**Assigned task:** Beginning with the line containing "You are a computer-use agent." and ending with the line containing "Click the long svp gene bar", write out each line of the records below exactly; pictures and lines outside that range are left out.

**Records provided:**
▬▬▬▬▬▬▬▬▬▬

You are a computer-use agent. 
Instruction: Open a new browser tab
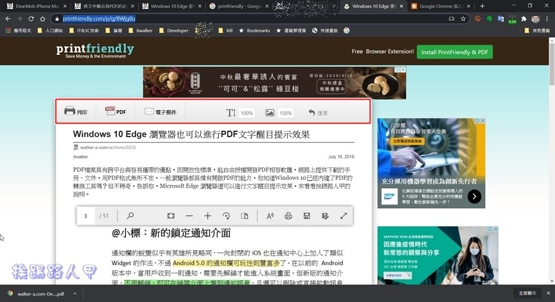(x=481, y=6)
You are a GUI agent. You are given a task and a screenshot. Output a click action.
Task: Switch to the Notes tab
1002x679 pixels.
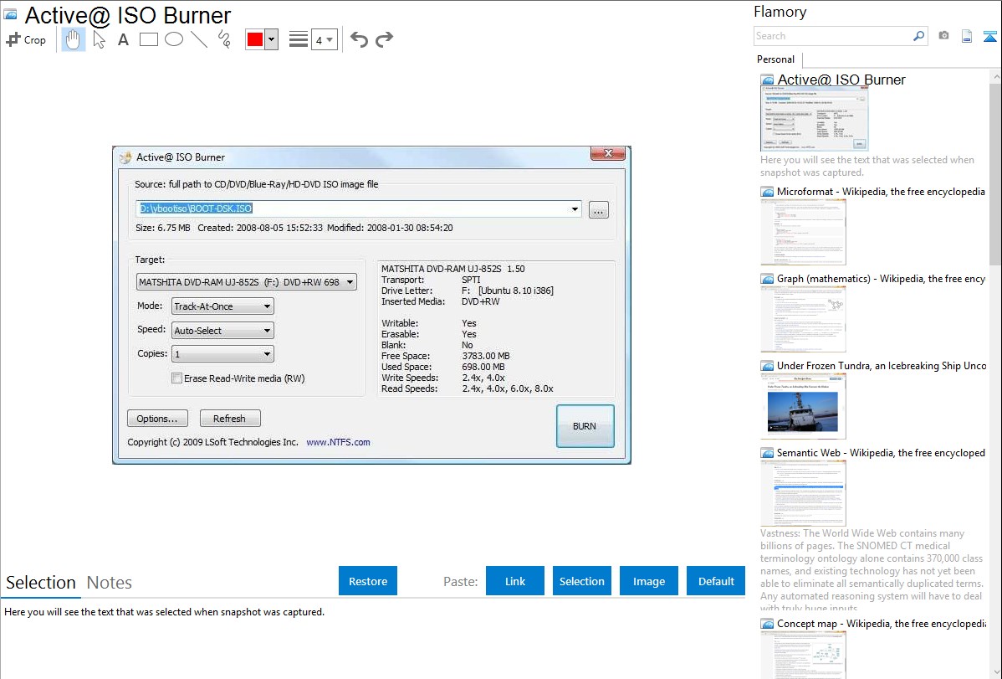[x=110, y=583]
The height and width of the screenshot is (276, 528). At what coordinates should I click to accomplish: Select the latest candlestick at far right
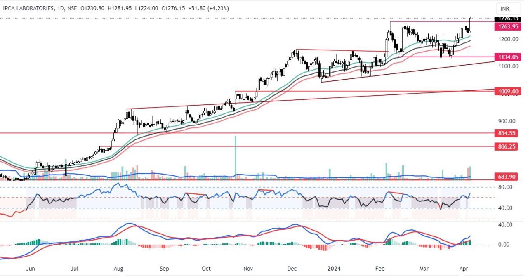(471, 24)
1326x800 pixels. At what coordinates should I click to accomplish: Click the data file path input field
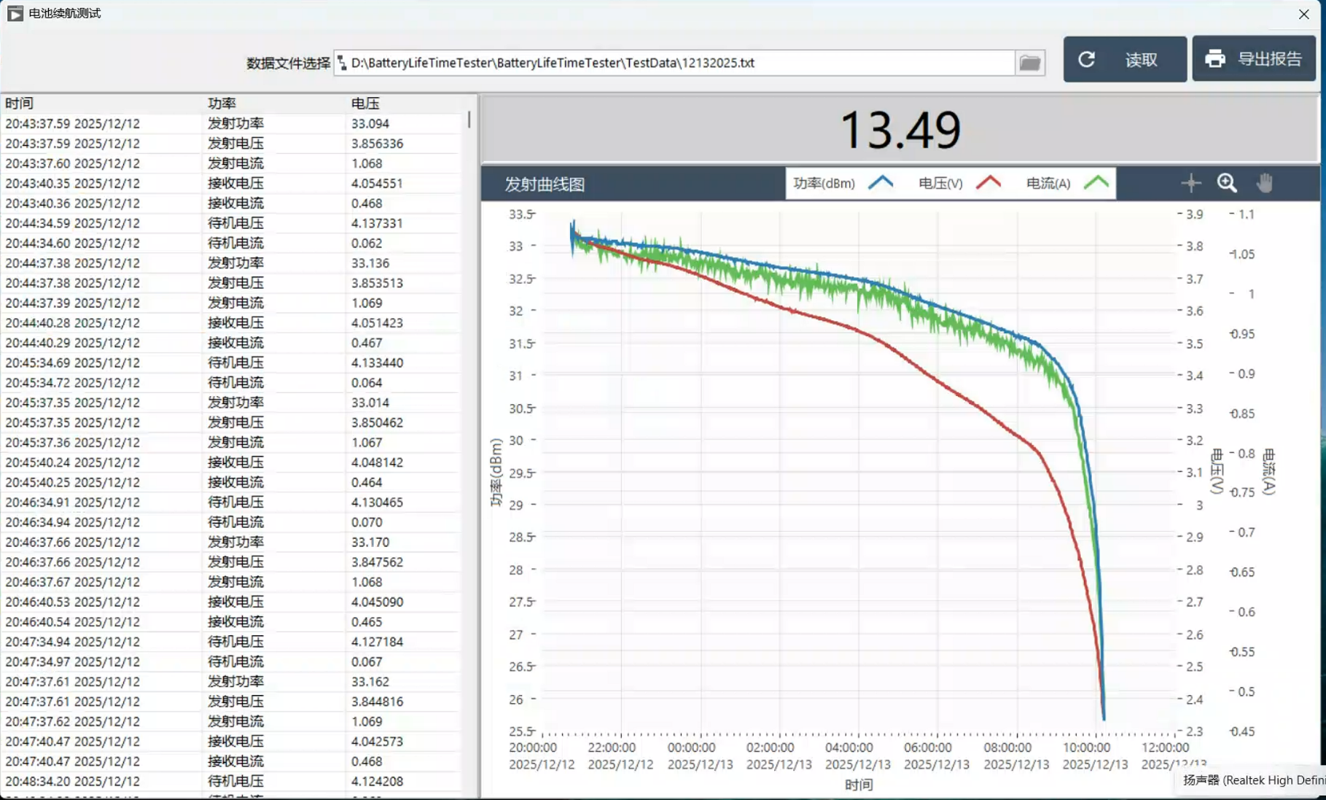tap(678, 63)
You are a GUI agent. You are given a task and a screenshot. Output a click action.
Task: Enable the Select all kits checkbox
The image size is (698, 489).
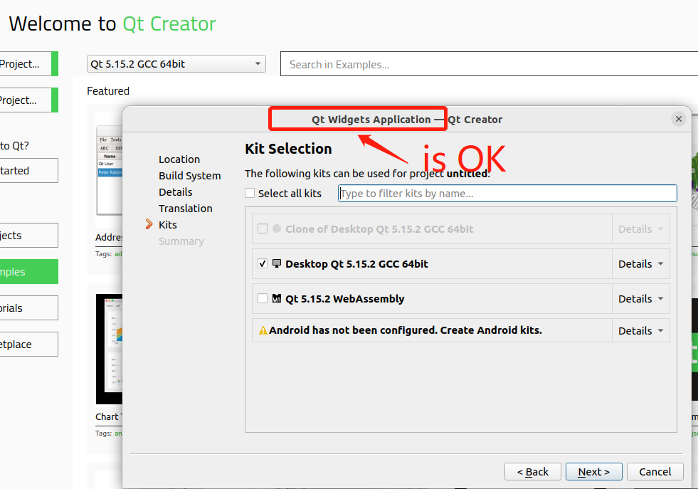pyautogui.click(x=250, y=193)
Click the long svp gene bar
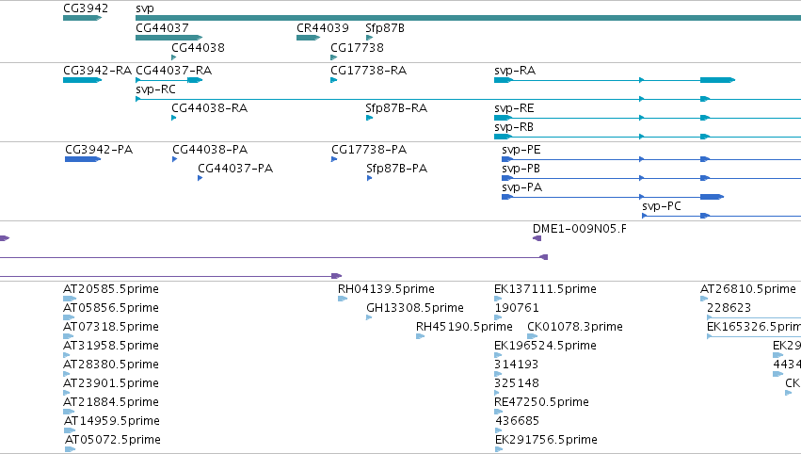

▬▬▬▬▬▬▬▬▬▬

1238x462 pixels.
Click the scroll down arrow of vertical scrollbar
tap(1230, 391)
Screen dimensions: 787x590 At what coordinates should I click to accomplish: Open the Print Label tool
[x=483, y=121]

▬▬▬▬▬▬▬▬▬▬

**Finished task:**
You are a computer-use agent. 
Instruction: Open a new browser tab
(x=481, y=6)
You are a GUI agent. You are given a task and a screenshot. Output a click action.
Task: Switch to the Notes tab
1002x679 pixels.
[x=110, y=583]
The height and width of the screenshot is (276, 528). At what coordinates should I click to accomplish: Select the latest candlestick at far right
(471, 24)
1326x800 pixels. At what coordinates should I click to accomplish: Click the data file path input field
tap(678, 63)
You are a GUI agent. You are given a task and a screenshot. Output a click action.
Task: Enable the Select all kits checkbox
The image size is (698, 489).
pyautogui.click(x=250, y=193)
Click the long svp gene bar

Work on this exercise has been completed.